• Consignes:
1. Indiquez si les affirmations (a), (b) et (c) concordent avec le texte à lire : (a) nourrir les chevaux était une tâche confiée aux enfants ; (b) la voiture de la famille servait principalement aux déplacements vers le village ; (c) dans les cafés, il était question du cours des marchandises. Pour chacune, répondez par oui ou par non et citez à l'identique les mots du texte qui tranchent.
2. Répondez brièvement aux questions suivantes d'après le texte à lire, en reprenant les repères (a), (b) et (c), une réponse par ligne.
(a) Par qui la crise écologique est-elle aujourd'hui reconnue ?
(b) Dans quelle région se trouvait la ferme de naissance ?
(c) À quelle heure avait lieu la première messe du dimanche ?

• Texte à lire:
La crise écologique liée aux activités humaines, d'abord contestée, est maintenant notable et reconnue par l'immense majorité des terriens; des populations entières en subissent déjà les conséquences.
Comme la plupart d'entre-vous, j'ai conscience que nous sommes arrivés à un point de bascule et que, faute de pouvoir agir collectivement, nous avons le pouvoir de changer notre façon de consommer, de travailler, de produire, de penser pour tenter d'éviter d'entrer dans le mur.
Nos actions individuelles, si modestes puissent-elles paraître, pourront aussi avoir un impact collectif. Nos actions individuelles influenceront notre façon d'être au travail, ouvriront des champs du possibles chez nos amis et permettrons d'expérimenter de nouvelles façons d'être.
Réfléchir à demain commence pour moi à repenser à hier : comment vivaient nos parents, quels étaient les valeurs et leurs désirs, comment leur avons-nous succéder ?

Le départ

Je suis né au débat des années 60, dans une ferme en Flandre et depuis ma naissance, j'ai vu le monde se métamorphoser sous les coups de boutoirs de nos actions.
Le paysage bocager s'est progressivement transformé en plaine de plus en plus nue, verdoyante au printemps, ondulante en été, délavée à l'automne et dure comme le roc en hiver. Les oiseaux et petits mammifères traversaient hâtivement notre chemin d'une haie à l'autre devant où derrière nous quand nous nous déplacions à pieds ou à vélo. Chaque mètre parcouru était source d'émerveillement pour l'enfant que j'étais. A l'automne ou au printemps, dans la brume épaisse, nous parcourions les champs derrière les chevaux et la charrue, du haut en bas et du bas en haut; la terre, brutalement renversée par le soc fumait pendant quelques minutes et les vers de terre se dépêchaient de se frayer un chemin pour échapper aux oiseaux qui ne tardaient jamais à remarquer l'opportunité. De retour à la ferme, matin et soir, il faillait nourrir vaches et cochons et nous enfants participions avec bonheur à ces tâches, nourrir les chevaux était réservé aux adultes.
Le dimanche, nous nous levions encore plus tôt pour nourrir les animaux avant de partir à la première messe de huit heures, Nous quittions la ferme en voiture dont l'usage principal était nos déplacements vers le village. Une grande partie des femmes et hommes ne disposaient pas de véhicule motorisé et nous les croisions sur leurs vélos, comme chaque jour : ils travaillaient à proximité de leur domicile ou résidait à proximité de leur lieu de travail.Après la messe, nous faisions toujours la même tournée des magasins pour faire les courses pour la semaine. Notre père faisait la tournée des cafés avec toujours les mêmes compagnons agriculteurs : ils y parlaient de leur métier, du cours des marchandises, des terres à reprendre ou à céder dans le village suite à la cessation d'activité d'un tel ou d'une telle.

• Enregistrements sur la recherche de mots et d'éléments:

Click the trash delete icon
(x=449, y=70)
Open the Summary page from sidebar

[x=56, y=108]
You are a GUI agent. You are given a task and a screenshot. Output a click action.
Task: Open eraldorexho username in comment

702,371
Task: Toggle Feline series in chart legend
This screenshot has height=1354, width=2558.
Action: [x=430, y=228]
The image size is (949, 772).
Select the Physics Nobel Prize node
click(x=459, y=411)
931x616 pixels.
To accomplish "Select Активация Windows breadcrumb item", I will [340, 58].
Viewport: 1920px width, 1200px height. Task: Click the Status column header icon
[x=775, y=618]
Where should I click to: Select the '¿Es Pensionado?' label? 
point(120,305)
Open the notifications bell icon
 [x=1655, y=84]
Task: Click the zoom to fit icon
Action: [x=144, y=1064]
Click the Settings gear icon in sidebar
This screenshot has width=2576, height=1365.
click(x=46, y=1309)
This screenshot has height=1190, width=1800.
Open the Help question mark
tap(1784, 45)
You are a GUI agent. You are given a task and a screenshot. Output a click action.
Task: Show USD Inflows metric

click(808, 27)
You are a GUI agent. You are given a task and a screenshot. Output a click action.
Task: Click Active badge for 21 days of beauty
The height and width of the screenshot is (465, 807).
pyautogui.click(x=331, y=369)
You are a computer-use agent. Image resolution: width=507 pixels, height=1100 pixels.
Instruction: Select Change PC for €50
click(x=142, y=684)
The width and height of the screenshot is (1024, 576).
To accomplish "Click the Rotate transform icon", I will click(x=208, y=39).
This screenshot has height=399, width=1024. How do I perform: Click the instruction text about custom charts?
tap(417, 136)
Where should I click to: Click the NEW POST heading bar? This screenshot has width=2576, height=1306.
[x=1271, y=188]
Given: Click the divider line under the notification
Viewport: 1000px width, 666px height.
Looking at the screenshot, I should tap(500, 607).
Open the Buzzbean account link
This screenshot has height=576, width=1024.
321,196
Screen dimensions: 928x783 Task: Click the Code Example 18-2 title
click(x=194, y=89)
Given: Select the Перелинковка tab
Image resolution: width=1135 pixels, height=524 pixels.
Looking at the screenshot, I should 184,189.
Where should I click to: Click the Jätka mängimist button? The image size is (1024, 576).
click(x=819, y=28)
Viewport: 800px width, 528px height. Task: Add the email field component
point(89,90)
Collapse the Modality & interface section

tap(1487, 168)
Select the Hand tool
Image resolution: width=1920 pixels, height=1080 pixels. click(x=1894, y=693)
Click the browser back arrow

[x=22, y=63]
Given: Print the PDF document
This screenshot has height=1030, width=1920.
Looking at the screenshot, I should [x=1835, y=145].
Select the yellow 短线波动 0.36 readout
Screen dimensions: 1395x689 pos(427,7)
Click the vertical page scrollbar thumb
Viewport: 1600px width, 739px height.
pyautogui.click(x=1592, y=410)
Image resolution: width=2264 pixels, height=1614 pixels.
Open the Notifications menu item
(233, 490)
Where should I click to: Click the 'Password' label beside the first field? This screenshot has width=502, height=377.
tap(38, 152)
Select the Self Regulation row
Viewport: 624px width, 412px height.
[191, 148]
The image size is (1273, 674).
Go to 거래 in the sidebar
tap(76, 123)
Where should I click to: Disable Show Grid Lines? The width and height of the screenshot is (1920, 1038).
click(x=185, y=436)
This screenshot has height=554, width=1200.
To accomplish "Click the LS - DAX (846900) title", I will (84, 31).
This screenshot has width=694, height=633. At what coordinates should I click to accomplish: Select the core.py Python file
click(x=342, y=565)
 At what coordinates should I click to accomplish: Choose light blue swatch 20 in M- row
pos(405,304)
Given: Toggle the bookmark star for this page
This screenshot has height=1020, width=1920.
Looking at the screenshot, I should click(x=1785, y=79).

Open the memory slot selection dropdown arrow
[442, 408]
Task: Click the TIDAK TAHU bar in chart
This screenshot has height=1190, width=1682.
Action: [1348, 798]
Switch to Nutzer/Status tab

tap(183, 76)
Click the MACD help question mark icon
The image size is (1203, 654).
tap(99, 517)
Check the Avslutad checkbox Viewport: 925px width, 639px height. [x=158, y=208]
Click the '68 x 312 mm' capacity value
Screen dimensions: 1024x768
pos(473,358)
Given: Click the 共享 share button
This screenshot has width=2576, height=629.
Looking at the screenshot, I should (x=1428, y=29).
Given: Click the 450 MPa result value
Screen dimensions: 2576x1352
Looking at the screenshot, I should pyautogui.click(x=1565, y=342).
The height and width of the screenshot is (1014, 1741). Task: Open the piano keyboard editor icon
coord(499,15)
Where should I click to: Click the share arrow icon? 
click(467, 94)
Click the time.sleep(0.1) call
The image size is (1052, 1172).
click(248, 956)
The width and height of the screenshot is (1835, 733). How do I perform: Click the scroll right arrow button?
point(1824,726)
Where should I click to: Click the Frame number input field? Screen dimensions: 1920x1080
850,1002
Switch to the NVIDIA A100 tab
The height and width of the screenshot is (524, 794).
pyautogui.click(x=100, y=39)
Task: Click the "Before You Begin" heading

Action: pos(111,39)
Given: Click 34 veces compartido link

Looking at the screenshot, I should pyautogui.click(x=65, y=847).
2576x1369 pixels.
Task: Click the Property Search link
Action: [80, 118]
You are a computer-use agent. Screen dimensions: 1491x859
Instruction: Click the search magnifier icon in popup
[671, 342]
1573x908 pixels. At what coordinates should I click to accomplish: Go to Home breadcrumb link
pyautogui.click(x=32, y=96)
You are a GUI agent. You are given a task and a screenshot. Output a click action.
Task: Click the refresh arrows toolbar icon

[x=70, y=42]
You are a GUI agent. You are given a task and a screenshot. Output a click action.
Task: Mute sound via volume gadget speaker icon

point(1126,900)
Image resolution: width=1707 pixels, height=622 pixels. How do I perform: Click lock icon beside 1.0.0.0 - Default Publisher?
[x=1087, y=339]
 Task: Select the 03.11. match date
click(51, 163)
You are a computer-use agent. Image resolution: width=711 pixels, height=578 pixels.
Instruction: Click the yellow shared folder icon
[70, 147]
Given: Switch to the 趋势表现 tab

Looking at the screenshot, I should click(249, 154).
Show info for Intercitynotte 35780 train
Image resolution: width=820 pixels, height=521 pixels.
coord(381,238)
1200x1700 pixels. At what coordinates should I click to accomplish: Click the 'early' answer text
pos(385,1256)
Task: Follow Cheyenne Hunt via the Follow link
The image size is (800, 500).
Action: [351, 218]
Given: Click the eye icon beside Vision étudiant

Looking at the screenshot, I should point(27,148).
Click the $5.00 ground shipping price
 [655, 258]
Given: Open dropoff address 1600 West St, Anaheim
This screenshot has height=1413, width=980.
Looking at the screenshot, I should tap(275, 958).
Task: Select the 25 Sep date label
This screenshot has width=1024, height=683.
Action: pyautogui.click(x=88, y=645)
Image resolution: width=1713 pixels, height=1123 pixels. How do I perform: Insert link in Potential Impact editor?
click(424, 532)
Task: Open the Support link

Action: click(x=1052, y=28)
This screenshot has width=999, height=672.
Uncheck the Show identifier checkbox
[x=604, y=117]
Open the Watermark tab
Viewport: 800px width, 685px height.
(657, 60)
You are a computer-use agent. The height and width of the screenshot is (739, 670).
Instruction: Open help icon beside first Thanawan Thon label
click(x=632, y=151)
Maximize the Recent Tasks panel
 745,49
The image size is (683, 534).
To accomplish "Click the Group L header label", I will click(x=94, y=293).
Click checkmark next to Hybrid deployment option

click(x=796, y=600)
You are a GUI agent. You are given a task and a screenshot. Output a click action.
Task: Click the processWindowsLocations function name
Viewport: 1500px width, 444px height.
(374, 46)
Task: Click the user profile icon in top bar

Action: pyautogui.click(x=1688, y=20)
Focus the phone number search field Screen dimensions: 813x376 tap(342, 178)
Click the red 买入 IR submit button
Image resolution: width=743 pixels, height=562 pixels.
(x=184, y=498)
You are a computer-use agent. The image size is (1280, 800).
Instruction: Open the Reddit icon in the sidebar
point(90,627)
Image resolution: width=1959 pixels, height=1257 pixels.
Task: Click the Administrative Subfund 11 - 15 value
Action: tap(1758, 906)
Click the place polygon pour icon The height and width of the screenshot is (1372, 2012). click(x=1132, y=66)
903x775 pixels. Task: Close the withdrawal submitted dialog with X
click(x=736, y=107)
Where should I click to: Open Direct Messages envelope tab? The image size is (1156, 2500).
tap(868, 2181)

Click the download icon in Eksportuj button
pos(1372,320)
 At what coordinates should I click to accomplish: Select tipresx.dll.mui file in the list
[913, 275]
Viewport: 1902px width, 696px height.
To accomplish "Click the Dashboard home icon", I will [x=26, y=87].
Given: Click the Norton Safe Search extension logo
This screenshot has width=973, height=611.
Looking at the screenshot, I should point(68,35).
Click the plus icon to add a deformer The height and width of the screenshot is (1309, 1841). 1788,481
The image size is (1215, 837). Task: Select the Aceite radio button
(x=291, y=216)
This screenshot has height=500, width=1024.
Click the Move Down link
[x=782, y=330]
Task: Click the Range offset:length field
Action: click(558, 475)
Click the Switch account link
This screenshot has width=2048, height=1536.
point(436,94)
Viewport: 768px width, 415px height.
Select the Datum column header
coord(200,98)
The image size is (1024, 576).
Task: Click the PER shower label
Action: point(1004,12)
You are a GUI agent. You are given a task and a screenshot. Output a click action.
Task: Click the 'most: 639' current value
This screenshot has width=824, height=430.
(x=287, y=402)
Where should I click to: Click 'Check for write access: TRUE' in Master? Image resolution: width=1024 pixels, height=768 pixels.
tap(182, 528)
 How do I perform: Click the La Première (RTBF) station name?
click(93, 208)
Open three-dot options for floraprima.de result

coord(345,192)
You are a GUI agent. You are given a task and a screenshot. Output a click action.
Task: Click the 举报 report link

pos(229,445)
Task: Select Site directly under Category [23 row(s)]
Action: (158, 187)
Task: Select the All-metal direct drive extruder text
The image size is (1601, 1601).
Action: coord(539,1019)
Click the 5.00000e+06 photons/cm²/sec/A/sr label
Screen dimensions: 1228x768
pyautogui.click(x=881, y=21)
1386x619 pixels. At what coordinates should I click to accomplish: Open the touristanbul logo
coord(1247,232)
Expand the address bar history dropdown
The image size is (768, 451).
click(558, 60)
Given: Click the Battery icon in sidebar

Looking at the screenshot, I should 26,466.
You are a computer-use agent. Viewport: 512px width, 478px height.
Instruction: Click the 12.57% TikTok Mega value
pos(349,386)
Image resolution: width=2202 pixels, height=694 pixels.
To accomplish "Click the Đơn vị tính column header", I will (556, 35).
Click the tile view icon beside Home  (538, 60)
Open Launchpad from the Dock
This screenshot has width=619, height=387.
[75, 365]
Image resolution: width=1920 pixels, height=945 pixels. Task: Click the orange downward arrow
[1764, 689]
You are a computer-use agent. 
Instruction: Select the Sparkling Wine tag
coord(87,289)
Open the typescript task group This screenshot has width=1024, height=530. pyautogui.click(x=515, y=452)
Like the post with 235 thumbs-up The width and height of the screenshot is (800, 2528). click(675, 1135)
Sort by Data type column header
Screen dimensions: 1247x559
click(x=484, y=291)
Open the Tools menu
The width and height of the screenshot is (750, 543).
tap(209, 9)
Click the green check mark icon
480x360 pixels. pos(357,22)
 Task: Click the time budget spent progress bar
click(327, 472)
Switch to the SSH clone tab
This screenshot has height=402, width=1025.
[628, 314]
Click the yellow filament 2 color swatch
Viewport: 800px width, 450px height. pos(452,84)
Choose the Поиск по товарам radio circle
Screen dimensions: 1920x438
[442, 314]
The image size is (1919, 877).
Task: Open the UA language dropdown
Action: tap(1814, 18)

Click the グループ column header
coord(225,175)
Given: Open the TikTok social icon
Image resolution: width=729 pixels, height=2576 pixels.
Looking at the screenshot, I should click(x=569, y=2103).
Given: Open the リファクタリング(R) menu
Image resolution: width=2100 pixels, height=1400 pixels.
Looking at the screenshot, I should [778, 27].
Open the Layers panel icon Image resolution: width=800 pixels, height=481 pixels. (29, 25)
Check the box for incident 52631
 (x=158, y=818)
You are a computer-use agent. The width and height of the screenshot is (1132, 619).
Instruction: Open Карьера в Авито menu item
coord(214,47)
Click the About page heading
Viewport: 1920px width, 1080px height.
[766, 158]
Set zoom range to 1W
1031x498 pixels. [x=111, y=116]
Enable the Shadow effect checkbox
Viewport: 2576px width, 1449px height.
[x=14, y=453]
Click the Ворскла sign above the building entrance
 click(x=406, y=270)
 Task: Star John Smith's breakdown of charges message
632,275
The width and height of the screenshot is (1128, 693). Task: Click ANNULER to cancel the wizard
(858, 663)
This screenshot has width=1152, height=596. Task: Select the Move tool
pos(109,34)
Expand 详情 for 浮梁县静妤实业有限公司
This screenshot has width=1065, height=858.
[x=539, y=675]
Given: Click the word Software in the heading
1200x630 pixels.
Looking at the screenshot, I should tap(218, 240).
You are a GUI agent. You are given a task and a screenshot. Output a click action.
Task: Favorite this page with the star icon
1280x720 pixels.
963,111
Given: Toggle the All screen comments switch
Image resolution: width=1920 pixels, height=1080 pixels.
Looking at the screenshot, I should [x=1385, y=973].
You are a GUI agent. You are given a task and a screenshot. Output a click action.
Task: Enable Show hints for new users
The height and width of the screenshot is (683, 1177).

• Corrigé:
1.
(a) Non : « nourrir les chevaux était réservé aux adultes ».
(b) Oui : « Nous quittions la ferme en voiture dont l'usage principal était nos déplacements vers le village. »
(c) Oui : « ils y parlaient de leur métier, du cours des marchandises ».

2.
(a) Par l'immense majorité des terriens.
(b) En Flandre.
(c) À huit heures.